Вот если… сама донна Иоанна поможет? Говорят, к ней прислушивается даже грозный Теймур дель Торрес да Гама. И вовсе она не старая и не уродливая…
(Тут я негодующе фыркаю. Ну, спасибо! Не иначе, как дамы-Иглесиасы выставляли меня в своих злословиях в таком вот неприглядном свете…)
… она видела её недавно, совершенно случайно. Глаза у обережницы добрые и смелые. Ещё бы, ведь она из другого мира, где у женщин куда больше свободы. Она поймёт. Она заступится.
К её великому облегчению, вечером, после возвращения из Эль Торреса, всем стало не до Глории. Рыдала обезображенная Даниэла, на неё хором напустились мать и тётка, упрекая, что из-за её блажи досталось всем; дон Хуан вызвал к себе племянника, обсудить завтрашнюю поездку к Главе, и уединился с ним надолго. Лори уже решила, что о ней не вспомнят, и принялась, наконец, обдумывать побег, когда в спальню ввалился Хорхе, злой, как чёрт. Оказалось, ему нужно было всего лишь убедиться, что жена на месте.
С силой, оцарапав кожу на голове, он воткнул в её причёску две серебряных шпильки.
– Прости, дорогая, больше под рукой ничего нет; да и эти одолжил у кузины. Я ведь чувствую…
Он втянул воздух, затрепетав ноздрями, нежно погладил её по голове. Глория едва сдержалась, чтобы не отшатнуться.
– Я чувствую, ты что-то задумала.
Бросил на неё испытующий взгляд. Добавил мягко:
–
И исчез. Надолго.
К рассвету он так и не появился. Тогда, поглядывая через зарешеченное окно на розовеющее небо, она решилась. Шпильками открыла замок, сами же «подарочки» мужа воткнула в дверь: вроде бы как она всё ещё в комнате. Выскользнула в тёмный коридор. Пробралась в каретный сарай. Моля всех богов, чтобы дон Хуан выбрал для утренней поездки к Главе парадную карету, отыскала её и втиснулась в багажный ящик.

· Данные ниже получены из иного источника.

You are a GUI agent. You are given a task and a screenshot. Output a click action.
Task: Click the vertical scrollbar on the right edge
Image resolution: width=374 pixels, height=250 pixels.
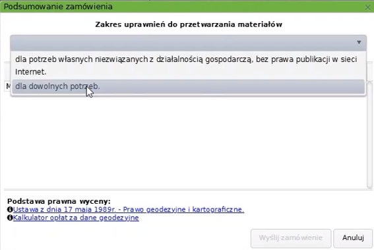click(369, 135)
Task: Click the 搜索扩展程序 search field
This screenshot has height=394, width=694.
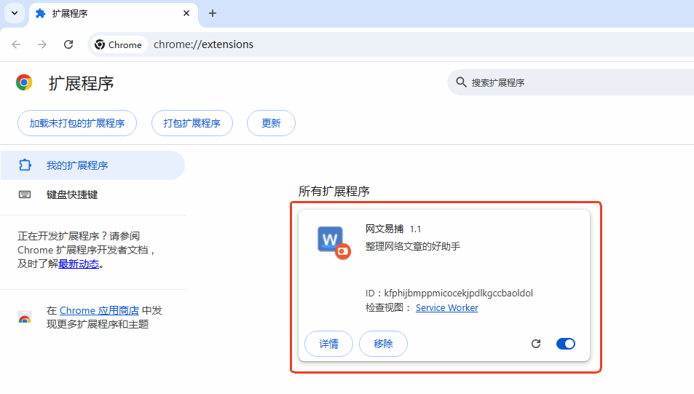Action: 568,82
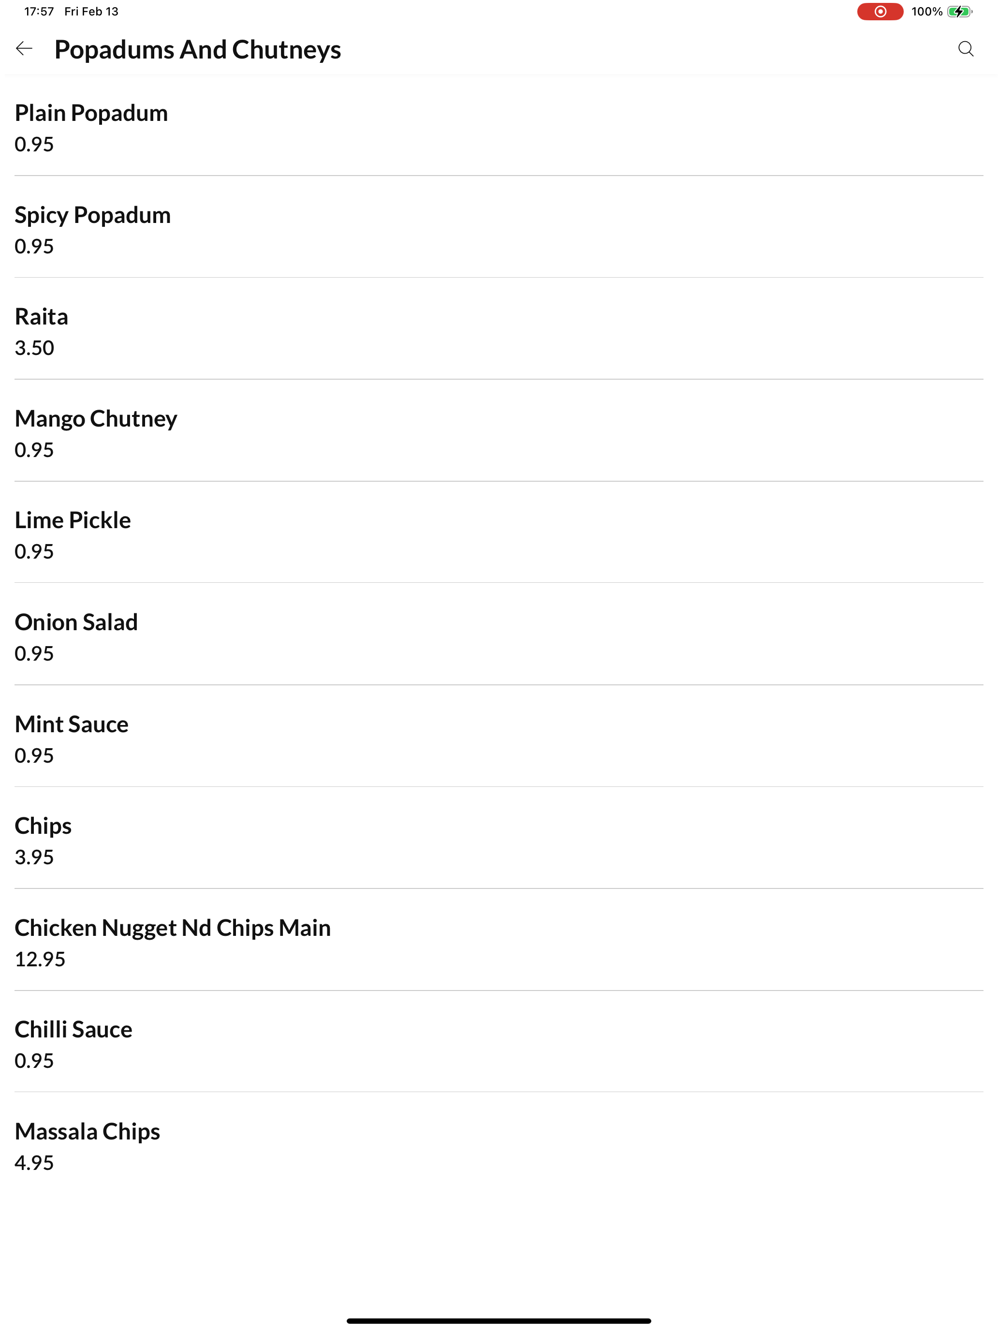
Task: Tap the Popadums And Chutneys title
Action: pyautogui.click(x=197, y=50)
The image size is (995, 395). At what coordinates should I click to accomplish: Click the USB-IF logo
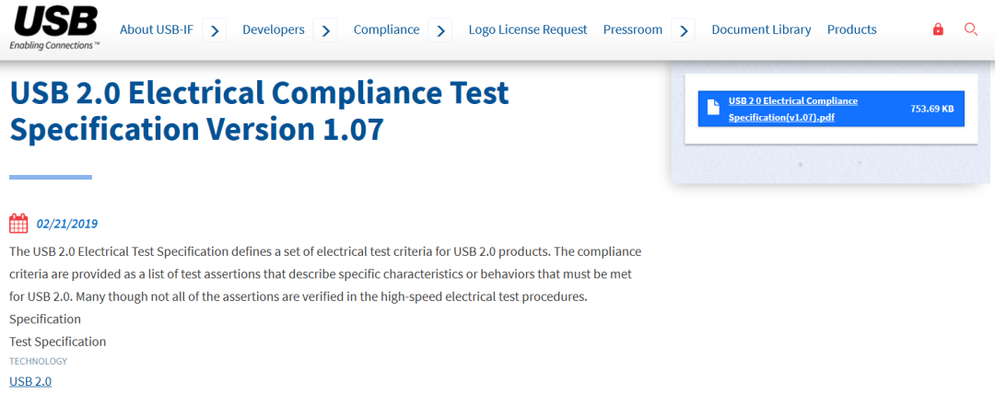point(55,28)
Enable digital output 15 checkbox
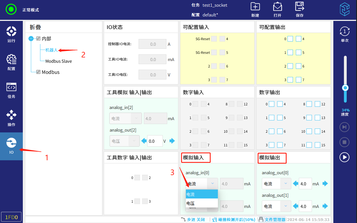Viewport: 357px width, 223px height. click(x=317, y=145)
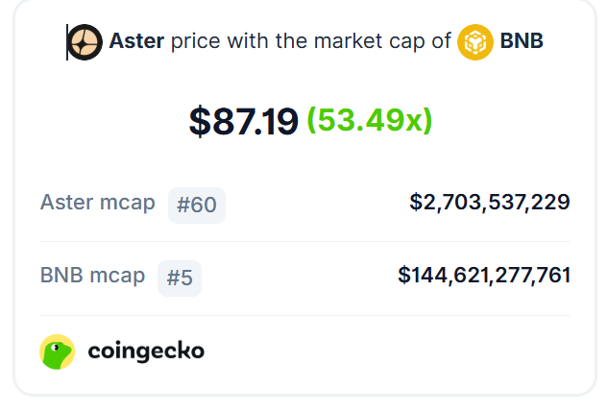Click the $87.19 projected price
Viewport: 608px width, 412px height.
coord(244,121)
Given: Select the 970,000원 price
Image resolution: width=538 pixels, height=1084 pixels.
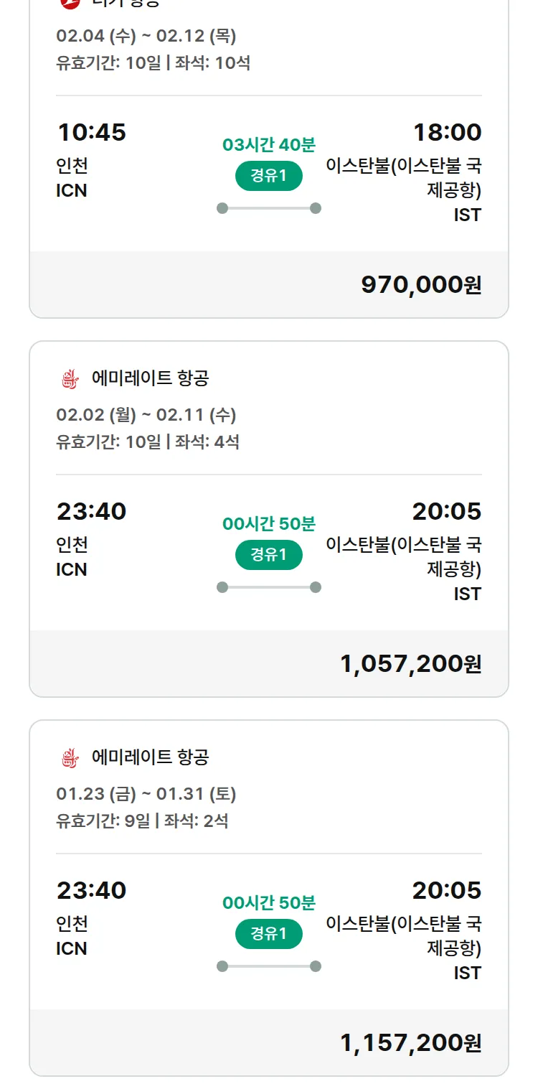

…В котором потом едва не задохнулась от духоты и набивающейся во все щели пыли. К тому же, она недоглядела: две давнишних отслеживающих булавки с незапямятных пор остались у неё в платье и теперь жгли, как раскалённые иглы.
Ничего. Она прошла хорошую школу терпения. Она дождётся. Лишь бы её не обнаружили раньше времени дядины слуги. Лишь бы выслушали те, к кому она сбежала. Не отказали бы в защите. Не прогнали, как побродяжку.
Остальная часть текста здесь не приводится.